Selanjutnya, Chen Wenhan berlatih bersama Qin Wenxi dan Su Mo lagu “Hal Paling Romantis,” dua wanita itu adalah jenius di bidangnya masing-masing, dan Chen Wenhan punya kelebihan tersendiri.
Lagu “Hal Paling Romantis” belum tampil resmi, tapi sudah membuat Shen Qing, Liu Yun’er, dan beberapa staf terpukau.
“Bos bakal punya hit lagi!”
Dalam hati, Liu Yun’er semakin mengagumi pesona bosnya.
Shen Qing juga sesekali melempar pandangan ke Chen Wenhan, tapi ekspresinya tetap datar, tak jelas apa yang dipikirkannya.
Menyadari tatapan Shen Qing, Liu Yun’er tak tahan mengeluh dalam hati: Sudah cukup pedulikan pacarmu, jangan melirik pria orang lain!
Eh?
Apa dia biseksual?
Liu Yun’er terkejut, karena tipe seperti itu bukan hal asing di dunia hiburan.
Pikiran itu membuat Liu Yun’er mengamati Shen Qing lebih teliti. Dia tinggi, setinggi Xu Moli yang baru pergi, sekitar 170 cm ke atas. Wajahnya cukup cantik, tapi tubuhnya kurus, tanpa kelebihan mencolok.
Bos sepertinya tidak suka tipe seperti ini!
Setelah mengambil kesimpulan, Liu Yun’er merasa sedikit lega.
Sore hari, para penyanyi yang akan tampil di acara itu mulai berdatangan. Mendengar Chen Wenhan hadir, banyak yang langsung mendekat untuk menjalin hubungan.
Chen Wenhan hanya lewat WeChat sudah menambah lebih dari dua puluh kontak, sibuk tak karuan.
“Kak Hàn sangat disukai penyanyi wanita,” kata Qin Wenxi sambil mengantar seorang penyanyi wanita.
“Kak Hàn juga disukai penyanyi pria, loh,” balas Chen Wenhan, mengisyaratkan bahwa dia juga menambah kontak penyanyi pria.
“Ya, memang.”
“Sepanjang sore ini, Kak Hàn pasti sudah menambah tiga kontak penyanyi pria!” Qin Wenxi membalas sambil membuang muka.

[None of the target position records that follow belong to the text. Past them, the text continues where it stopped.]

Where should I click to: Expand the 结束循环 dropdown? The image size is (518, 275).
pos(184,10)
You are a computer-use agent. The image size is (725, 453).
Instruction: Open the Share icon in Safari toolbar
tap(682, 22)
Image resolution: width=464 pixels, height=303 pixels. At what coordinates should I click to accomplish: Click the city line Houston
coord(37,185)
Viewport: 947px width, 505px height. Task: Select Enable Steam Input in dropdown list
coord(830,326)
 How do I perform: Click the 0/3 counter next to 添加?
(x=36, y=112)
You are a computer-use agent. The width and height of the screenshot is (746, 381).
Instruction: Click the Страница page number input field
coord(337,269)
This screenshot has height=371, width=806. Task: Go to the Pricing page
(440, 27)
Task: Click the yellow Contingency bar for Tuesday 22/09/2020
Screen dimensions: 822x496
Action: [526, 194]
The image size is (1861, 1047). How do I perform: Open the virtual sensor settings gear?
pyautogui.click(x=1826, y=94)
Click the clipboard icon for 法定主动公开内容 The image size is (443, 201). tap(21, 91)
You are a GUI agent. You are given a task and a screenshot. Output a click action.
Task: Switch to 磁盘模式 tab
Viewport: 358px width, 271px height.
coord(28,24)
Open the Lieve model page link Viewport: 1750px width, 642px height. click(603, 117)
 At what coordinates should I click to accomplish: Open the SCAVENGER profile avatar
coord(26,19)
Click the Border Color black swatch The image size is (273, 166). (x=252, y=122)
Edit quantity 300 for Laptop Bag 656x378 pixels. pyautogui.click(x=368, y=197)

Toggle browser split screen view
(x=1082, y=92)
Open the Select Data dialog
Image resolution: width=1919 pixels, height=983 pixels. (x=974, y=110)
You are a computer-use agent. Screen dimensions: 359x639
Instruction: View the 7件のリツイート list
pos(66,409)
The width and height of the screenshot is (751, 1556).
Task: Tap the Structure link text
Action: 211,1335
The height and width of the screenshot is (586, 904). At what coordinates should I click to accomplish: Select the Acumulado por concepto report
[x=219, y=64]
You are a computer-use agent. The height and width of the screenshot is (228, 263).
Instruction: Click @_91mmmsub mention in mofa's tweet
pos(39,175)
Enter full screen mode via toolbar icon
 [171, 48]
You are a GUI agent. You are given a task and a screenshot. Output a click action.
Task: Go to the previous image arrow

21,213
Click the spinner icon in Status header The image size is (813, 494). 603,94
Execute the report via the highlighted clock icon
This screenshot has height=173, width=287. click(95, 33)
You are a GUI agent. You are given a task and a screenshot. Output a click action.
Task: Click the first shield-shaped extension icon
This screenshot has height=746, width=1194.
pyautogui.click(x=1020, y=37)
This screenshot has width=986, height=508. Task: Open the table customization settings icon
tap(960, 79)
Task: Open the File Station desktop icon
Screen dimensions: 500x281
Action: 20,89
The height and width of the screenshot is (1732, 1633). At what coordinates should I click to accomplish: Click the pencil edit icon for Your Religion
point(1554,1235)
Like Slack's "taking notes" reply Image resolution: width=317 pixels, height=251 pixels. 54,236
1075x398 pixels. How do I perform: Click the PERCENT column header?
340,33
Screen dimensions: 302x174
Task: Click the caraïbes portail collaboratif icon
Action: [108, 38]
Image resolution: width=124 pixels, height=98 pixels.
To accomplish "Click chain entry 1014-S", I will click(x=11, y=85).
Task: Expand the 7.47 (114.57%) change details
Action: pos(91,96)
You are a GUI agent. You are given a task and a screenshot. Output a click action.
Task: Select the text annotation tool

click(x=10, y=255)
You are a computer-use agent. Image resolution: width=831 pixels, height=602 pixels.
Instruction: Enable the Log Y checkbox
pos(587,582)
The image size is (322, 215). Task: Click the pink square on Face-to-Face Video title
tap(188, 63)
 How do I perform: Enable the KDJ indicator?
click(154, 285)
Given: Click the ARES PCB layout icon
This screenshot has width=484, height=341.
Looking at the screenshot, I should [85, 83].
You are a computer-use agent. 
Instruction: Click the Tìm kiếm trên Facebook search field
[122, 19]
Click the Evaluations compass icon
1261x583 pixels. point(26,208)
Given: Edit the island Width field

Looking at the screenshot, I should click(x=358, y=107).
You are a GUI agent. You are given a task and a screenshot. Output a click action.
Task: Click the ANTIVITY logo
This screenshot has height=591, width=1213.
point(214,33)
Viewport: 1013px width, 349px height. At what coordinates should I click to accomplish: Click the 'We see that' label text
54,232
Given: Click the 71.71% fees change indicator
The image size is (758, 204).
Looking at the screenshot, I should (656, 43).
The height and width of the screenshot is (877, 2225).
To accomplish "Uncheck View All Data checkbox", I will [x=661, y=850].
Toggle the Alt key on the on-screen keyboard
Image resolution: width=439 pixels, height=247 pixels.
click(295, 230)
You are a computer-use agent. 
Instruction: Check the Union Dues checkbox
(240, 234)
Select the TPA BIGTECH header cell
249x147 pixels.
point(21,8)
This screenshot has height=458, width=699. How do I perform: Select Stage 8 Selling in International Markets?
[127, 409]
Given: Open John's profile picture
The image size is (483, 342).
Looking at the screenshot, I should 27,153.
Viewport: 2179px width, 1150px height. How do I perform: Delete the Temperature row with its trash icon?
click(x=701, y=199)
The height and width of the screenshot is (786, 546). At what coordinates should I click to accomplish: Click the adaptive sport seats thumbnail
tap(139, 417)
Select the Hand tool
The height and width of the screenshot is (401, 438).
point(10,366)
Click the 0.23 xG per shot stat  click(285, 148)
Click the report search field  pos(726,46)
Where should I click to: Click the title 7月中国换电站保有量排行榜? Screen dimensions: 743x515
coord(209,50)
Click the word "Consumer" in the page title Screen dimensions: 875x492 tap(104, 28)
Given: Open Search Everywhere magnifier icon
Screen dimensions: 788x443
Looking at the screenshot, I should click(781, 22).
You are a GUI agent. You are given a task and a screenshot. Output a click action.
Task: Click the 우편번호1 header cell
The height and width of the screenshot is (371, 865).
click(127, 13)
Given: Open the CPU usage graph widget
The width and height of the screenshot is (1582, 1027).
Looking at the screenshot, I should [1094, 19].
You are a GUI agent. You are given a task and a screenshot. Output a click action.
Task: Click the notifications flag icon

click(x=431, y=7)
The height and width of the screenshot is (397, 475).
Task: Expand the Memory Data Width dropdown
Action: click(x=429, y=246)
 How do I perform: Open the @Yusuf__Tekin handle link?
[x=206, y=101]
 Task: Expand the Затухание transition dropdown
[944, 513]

“Kak Xi, dua saja, satu bos belum saya tambahkan.”
“Aku yang menghitung!”
Mendengar percakapan itu, Liu Yun’er ikut menyela.
Qin Wenxi mengangkat bahu, “Ternyata tiga itu berlebihan.”
“Bos, para penyanyi wanita itu jelas punya niat tidak baik,” kata Liu Yun’er dengan serius.
Mendengar itu, Chen Wenhan tersenyum tipis, berpikir dalam hati: Seolah-olah kau punya niat baik!
“Yun’er benar.”
Qin Wenxi mengangguk setuju, seketika dua wanita itu berdiri dalam satu barisan.